__TASK INSTRUCTIONS__
a. In the mailing-list post, rewrite the paragraph beginning "Well I definately would" more briefly, keeping its main facts.
b. Please reproduce the mailing-list post between "Can you understand" and "lack there of)", inclusive.
c. In the mailing-list post, on what date and at what time was Tero Grundström's message sent?

[openbox] Images in the menu

Tero Grundström tero at vuosaari.hai.fi
Sat Oct 30 20:56:15 EDT 2004


On Sat, 30 Oct 2004, Lucas Hazel wrote:

> On Sat, 30 Oct 2004 05:08:14 +0200 (CEST)
> Mikael Magnusson <mangosoft at comhem.se> wrote:
>
> > Bloody sod off then.
>
> At the risk of appearing to have an "attitude problem" I totally agree.
> The fact that openbox doesnt have all that extra crap (panels, toolbars,
> purple monkey dishwashers) is why I like it so much.
>
> "PS. I really hate the "send your patches" and other elitistic comments
> that seems to plague this list..."
>
> It appears you don't fully understand the ideals of the opensource
> movement

Yes the "ideals".. there are so many... even in opensource movement.
Can you understand that?

>, sure it might be fun to sit in a darkened room bitching about
> openbox's lack of features and development speed (or lack there of)

We must have a totally different idea of fun then...

> but
> like most people I'm sure Mikael has a Real-Life___ and sending the patch
> is a much quicker way to get a feature added, rather than waiting for
> someone to do it for you (hell, you might even learn something).

Well I definately would and should learn something, before I'd be able to
send a single patch, because I'm not a programmer. But this doesn't make
it wrong for me to express opinions, feature requests or bug reports.

__DATASET EXCERPT__
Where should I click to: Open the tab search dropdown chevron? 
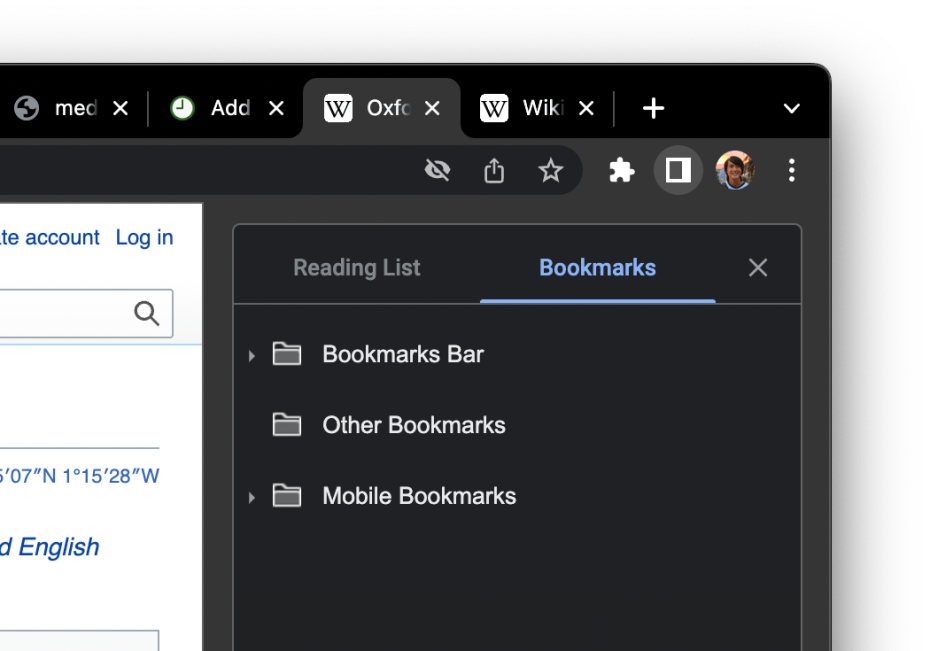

__SOLUTIONS__
a. The writer isn't a programmer and would have to learn something before sending even one patch. That doesn't make it wrong to share opinions, feature requests or bug reports.

b.
Can you understand that?

>, sure it might be fun to sit in a darkened room bitching about
> openbox's lack of features and development speed (or lack there of)

c. Sat Oct 30 20:56:15 EDT 2004